Marketers and media companies might want to steal a page from the G-Men's playbook when it comes to repackaging content successfully.
In the past week, the FBI's website has seen a dramatic spike in web traffic as conspiracy theorists, historians and news outlets have gone gaga over the revelation of a memo addressed to former FBI Director J. Edgar Hoover that many believed was the smoking gun about alien landings at Roswell.
Thing is, that Roswell memo isn't new at all; the document has been in the public domain for years. "There is a lot of hoopla about the UFO files, but they have been on the website probably from the very beginning," Bill Carter, a spokesman for the FBI, told Advertising Age.
The buzz can be chalked up to a rebranding initiative the bureau unveiled this month that's seeing some early success. The more-than-a-century-old government agency has long had an electronic reading room for frequently requested files, but decided that name was staid. So the FBI came up with a snappy new name -- "The Vault" -- and enhanced new search capabilities on the site.
The FBI has also started expanding the archive by adding files on the highest-profile cases the agency has investigated. Updates include documents on the murder of rapper Notorious B.I.G. for example, and older files include information about Marilyn Monroe, Al Capone and Elvis Presley.
In all, there about 2,000 digitized documents on the website and more are in the pipeline. "We'll be adding new files to the Vault each month," Mr. Carter said.
"We are utilizing technology to make [our website] more convenient," he said. "It significantly increases the number of available FBI files and enhances the speed that the files can be accessed, and includes a robust search capability." Mr. Carter said the new site allows clearer viewing of FBI files, and also allows individuals to get status alerts about Freedom of Information Act requests.
So what's behind these efforts by an otherwise secretive branch of the government? Why does the FBI want to get more digitally savvy and play up its ties to pop culture?
The move appears to be part of a bid to improve the agency's perception in the eyes of the public. "It reflects a commitment to build public trust and confidence, and to provide better access to FBI records," Mr. Carter said. "It's our effort to be as open as possible with regard to what the FBI does."
The rebranding and search enhancements are the FBI's boldest foray to drum up public interest in the agency. But the launch of the Vault comes on the heels of a website overhaul the FBI unveiled only six months ago, the first it undertook since the site was launched in 1995.
The new site improved the user interface and made it more news-oriented, while also trying to boost engagement by adding a "fun and games" section with quizzes and other online games.
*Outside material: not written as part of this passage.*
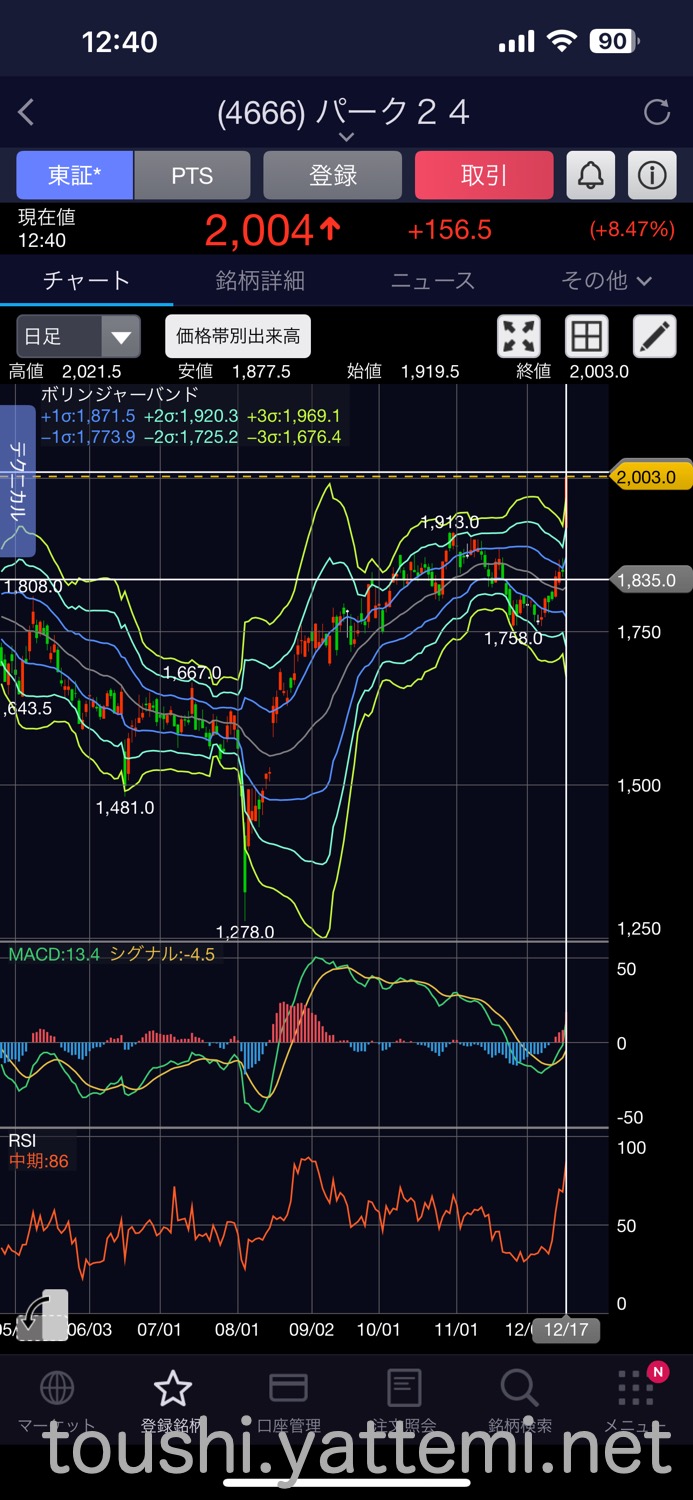Viewport: 693px width, 1500px height.
Task: Open 登録銘柄 star watchlist
Action: pos(172,1388)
Among government websites, the FBI says its site gets more hits than most, attracting some 35 million visitors annually.
The FBI also has an active Facebook page and its press office regularly uses Twitter to post updates. The bureau has four podcast shows, available on Apple's iTunes, that spotlight wanted fugitives and talk about breaking news. The agency even serves as its own aggregator, sending out the "FBI's Top Ten News Stories of the Week."
Another way it's trying to boost its appeal? Crowdsourcing.
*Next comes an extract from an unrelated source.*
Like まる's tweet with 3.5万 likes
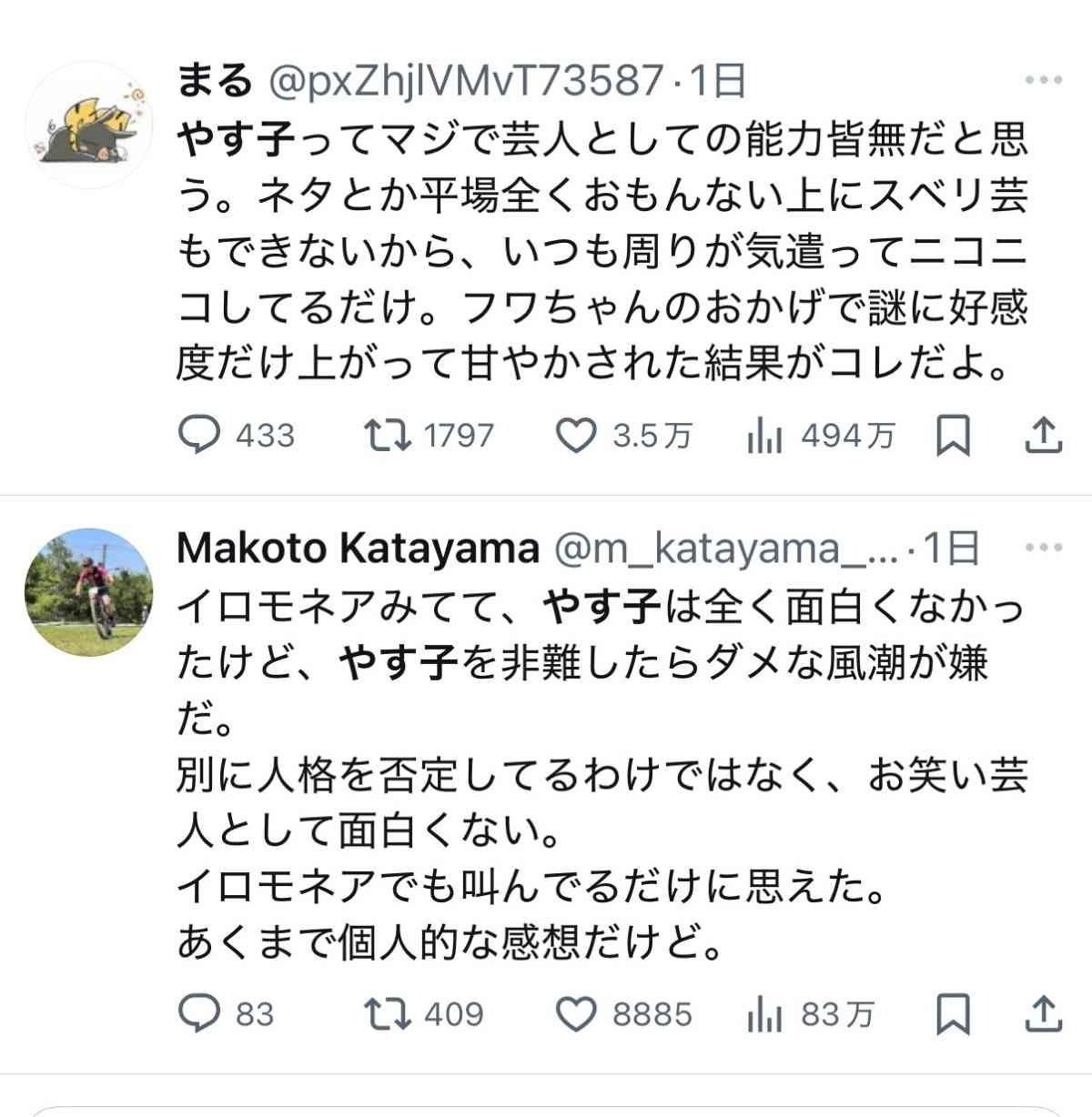 click(x=575, y=436)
The government is now in the process of defrosting more than 100 cold cases -- which was the subject of a "60 Minutes" segment last weekend -- and is inviting the public to participate in that process. What's more, the FBI is even inviting the public to participate in helping to solve open murder cases. It recently posted a coded message on Facebook that represents one of the only clues in a pending case, asking for the public to offer their comments and theories about the message.
Maybe it's time the FBI changed not only its website but its motto too: "Fidelity, Integrity, Bravery and Interactivity."